Cássio Leite Vieira, do Rio de Janeiro
Uma parte dos cientistas acha que os oceanos estão subindo rápido demais. Eles prevêem um futuro cheio de inundações catastróficas. Outros duvidam que o perigo seja tão grande. Por via das dúvidas, países como a Holanda já começam a se preparar.

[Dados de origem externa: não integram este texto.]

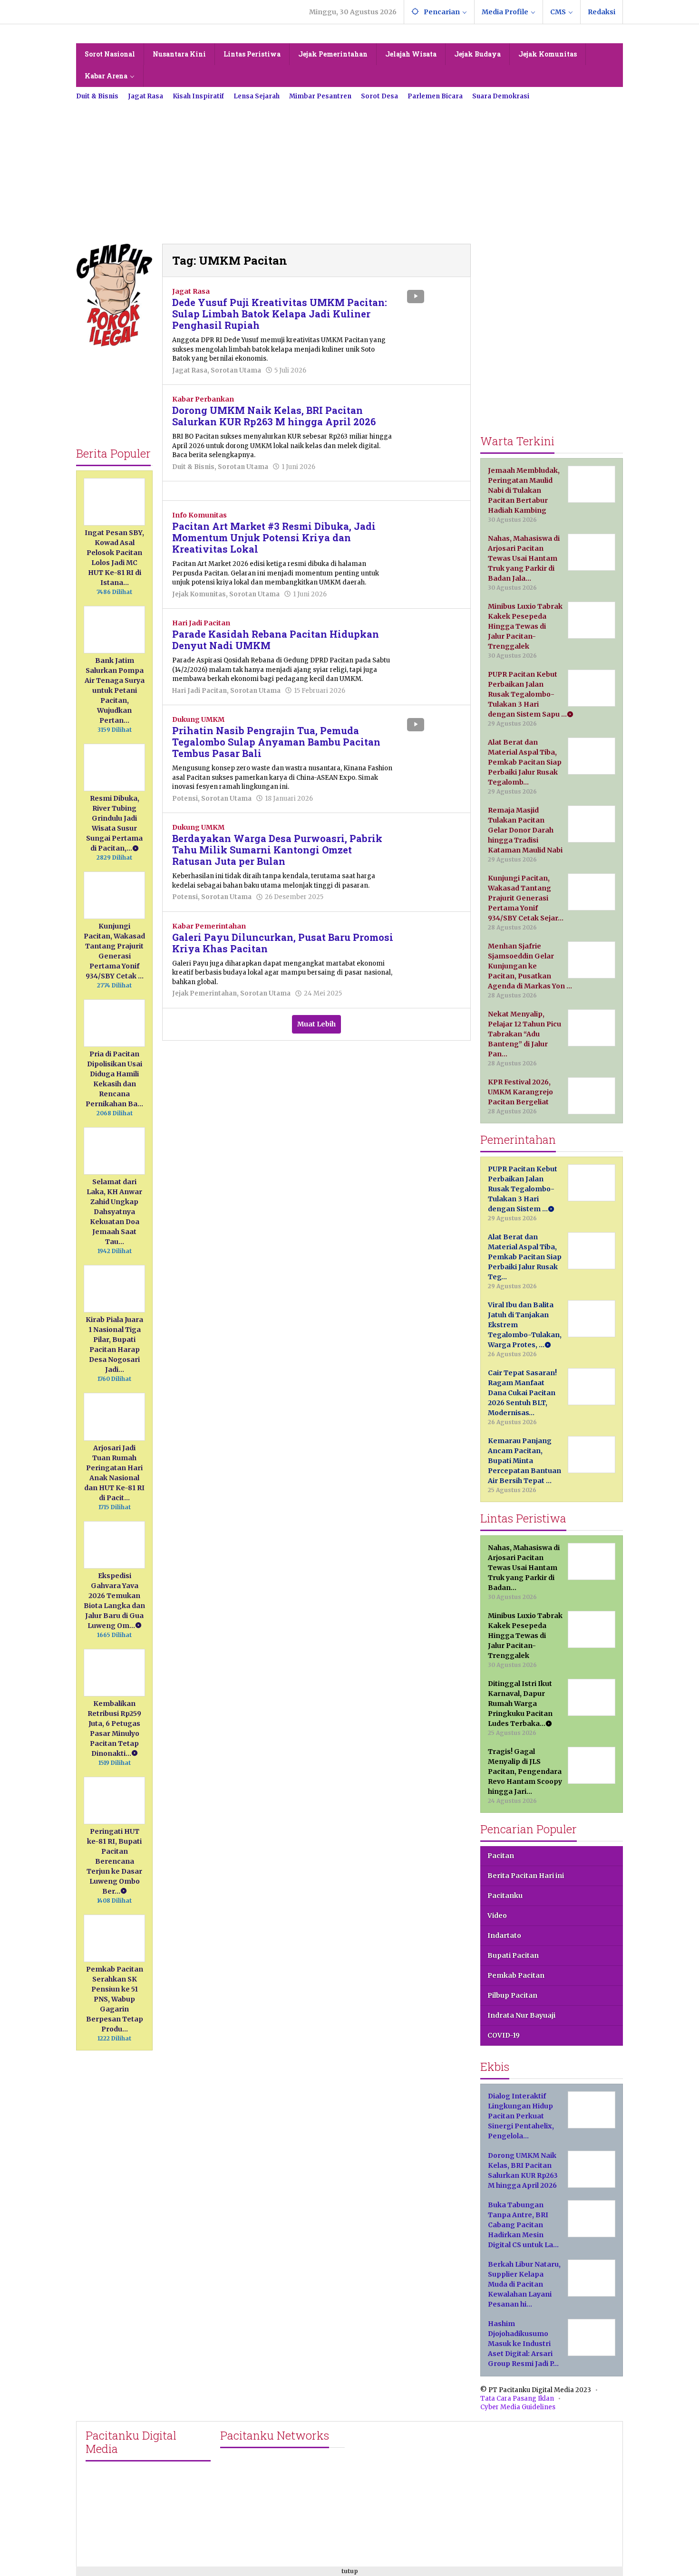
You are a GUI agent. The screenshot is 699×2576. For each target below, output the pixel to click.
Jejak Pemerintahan (204, 993)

Cenários para um mundo molhado
Com a habitual dose de exagero empregada no cinema catástrofe, Hollywod inventou uma paisagem apocalíptica para retratar a subida dos mares. No filme Waterworld (1995), com Kevin Costner no papel de galã, as últimas tribos humanas vagueiam de barco num planeta inundado pelo derretimento dos pólos. O ano seria 2045. Costner representa um mutante que desenvolveu guelras para se adaptar ao ambiente marinho e o último continente seco transformou-se num sonho nunca alcançado, uma Atlântida ao contrário. Tudo muito impactante, só que cientificamente incorreto porque o volume de gelo existente nas calotas polares não é suficiente para afogar a Terra. Em algo, porém, o roteiro acertou: a geografia terrestre realmente não ficará a mesma se o calor continuar aumentando.

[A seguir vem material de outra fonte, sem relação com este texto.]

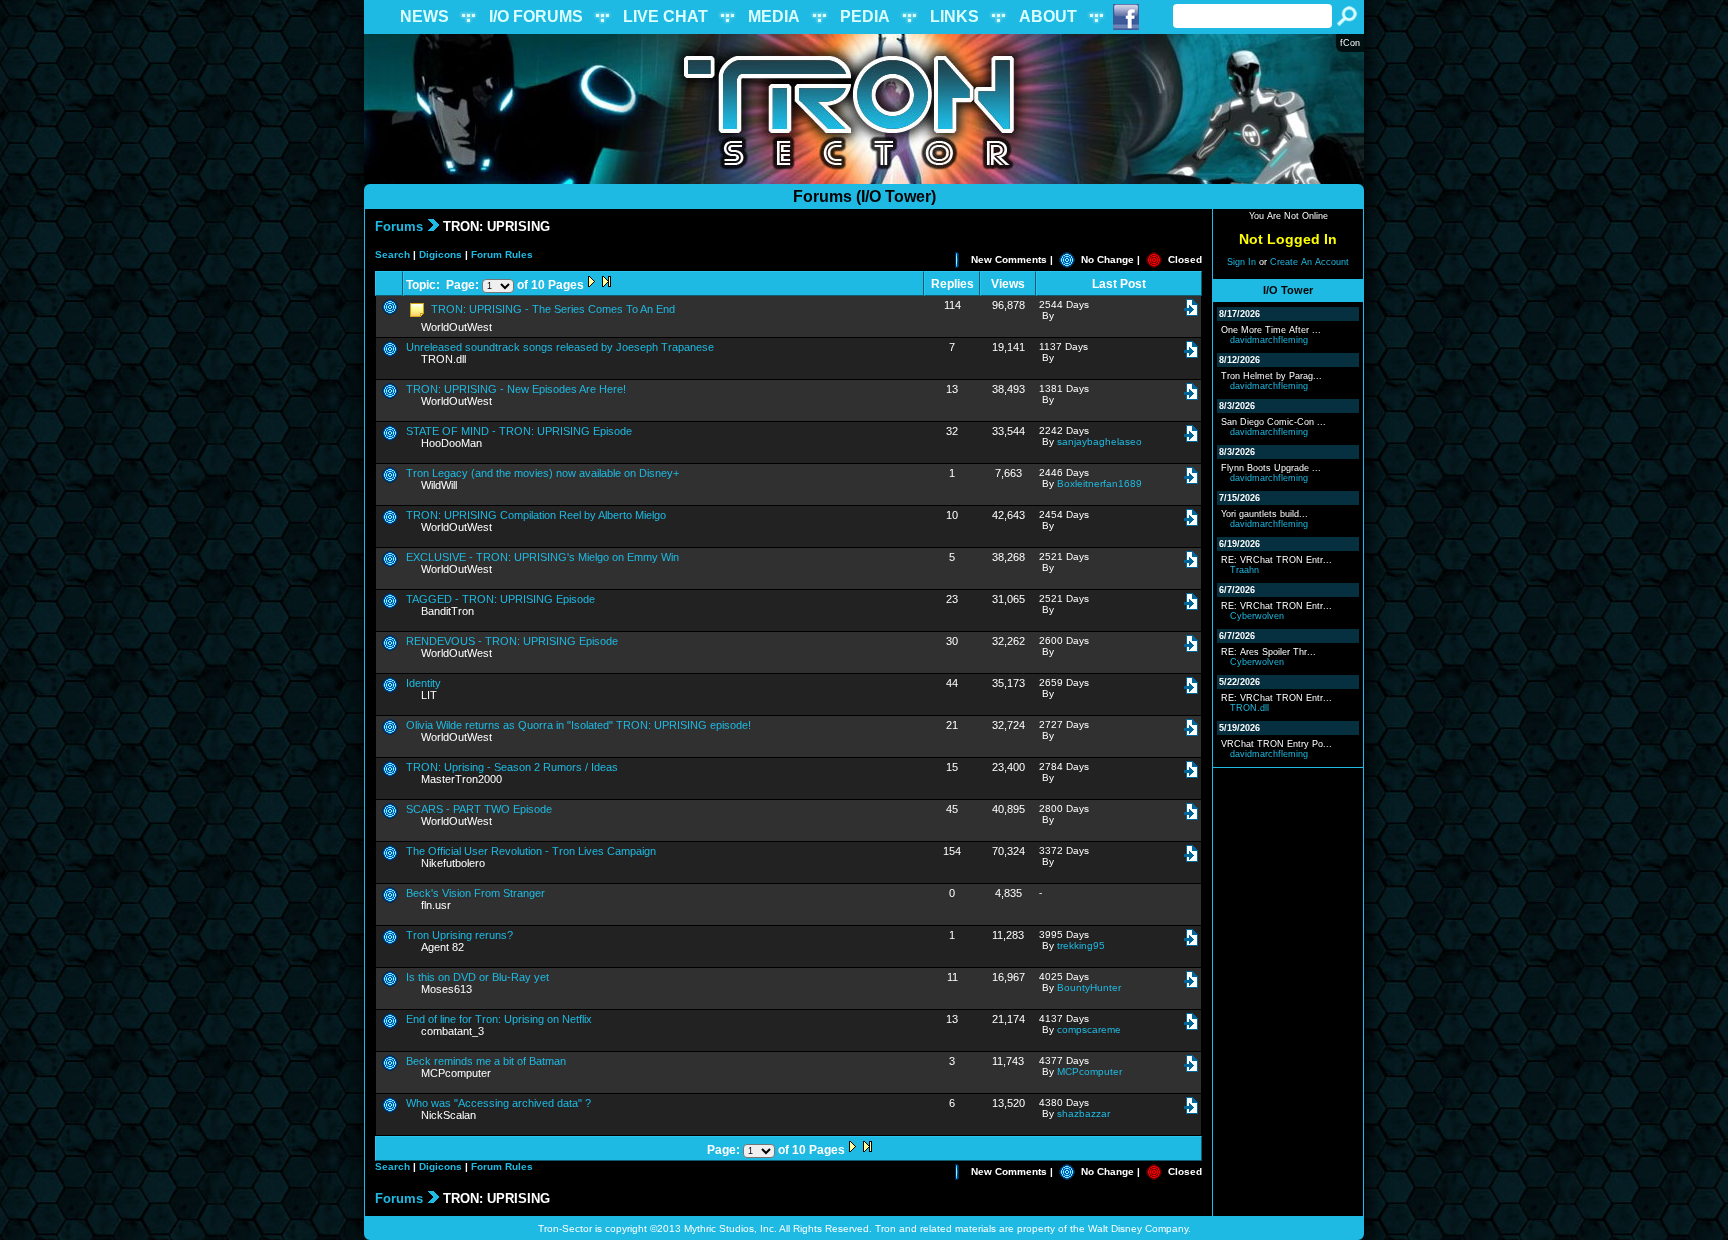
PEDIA (865, 16)
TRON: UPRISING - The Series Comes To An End (551, 309)
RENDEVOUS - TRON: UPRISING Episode (512, 641)
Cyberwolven (1257, 616)
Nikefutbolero (453, 863)
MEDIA (774, 16)
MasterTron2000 (461, 779)
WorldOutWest (456, 327)
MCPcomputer (456, 1073)
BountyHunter (1089, 987)
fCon (1350, 43)
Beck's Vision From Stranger (475, 893)
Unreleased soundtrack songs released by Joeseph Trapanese (560, 347)
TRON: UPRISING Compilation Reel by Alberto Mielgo (536, 515)
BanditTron (447, 611)
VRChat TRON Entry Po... (1276, 744)
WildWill (439, 485)
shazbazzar (1083, 1113)
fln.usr (436, 905)
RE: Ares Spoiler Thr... (1268, 652)
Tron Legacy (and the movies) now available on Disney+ (542, 473)
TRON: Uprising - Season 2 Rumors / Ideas (512, 767)
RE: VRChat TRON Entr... (1276, 560)
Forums (399, 226)
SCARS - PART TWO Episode (479, 809)
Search (392, 254)
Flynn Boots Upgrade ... (1271, 468)
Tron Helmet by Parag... (1271, 376)
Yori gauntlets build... (1264, 514)
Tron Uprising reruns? (459, 935)
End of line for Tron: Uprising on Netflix (499, 1019)
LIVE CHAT (665, 16)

Na pior das hipóteses, cogitadas pelo Painel Intergovernamental de Mudanças Climáticas (IPCC, na sigla em inglês), até o ano 2100 os oceanos vão crescer quase 1 metro. Aí seria um Deus-nos-acuda. Segundo o Worldwatch Institute, um centro de pesquisa ambiental com sede em Washington, países como Bangladesh, que tem uma parte significativa do seu pequeno território localizada na foz do Rio Ganges, ficariam parcialmente cobertos pela água. Capitais asiáticas como Bangcoc, na Tailândia, sofreriam graves enchentes. Tesouros da Antiguidade, como Alexandria, no Egito, seriam devastados. E, nos Estados Unidos, o dilúvio cobriria 160 000 quilômetros quadrados de costa, alagando cidades como Nova York, Nova Orleans e Miami.
Ondas imprecisas
Ocorre que ninguém sabe, com precisão, o quanto o mar vai subir. Ele vem crescendo há 20 000 anos, desde o fim da última era glacial. Estima-se que, de lá para cá, já tenha ganho uns 120 metros. Se tudo continuasse nesse ritmo, não haveria grandes transtornos, porque os ciclos naturais são lentos o suficiente para permitir soluções adaptativas. O problema é que, segundo climatologistas como Bruce Douglas, da Universidade de Maryland e do IPCC, o efeito estufa está acelerando o ritmo de elevação marítima. O manto de poluição, ao impedir a dispersão do calor terrestre, esquenta os oceanos. Como a água se dilata quando é aquecida, e os mares estão aprisionados numa espécie de panela formada pelos continentes, não resta saída a não ser para cima.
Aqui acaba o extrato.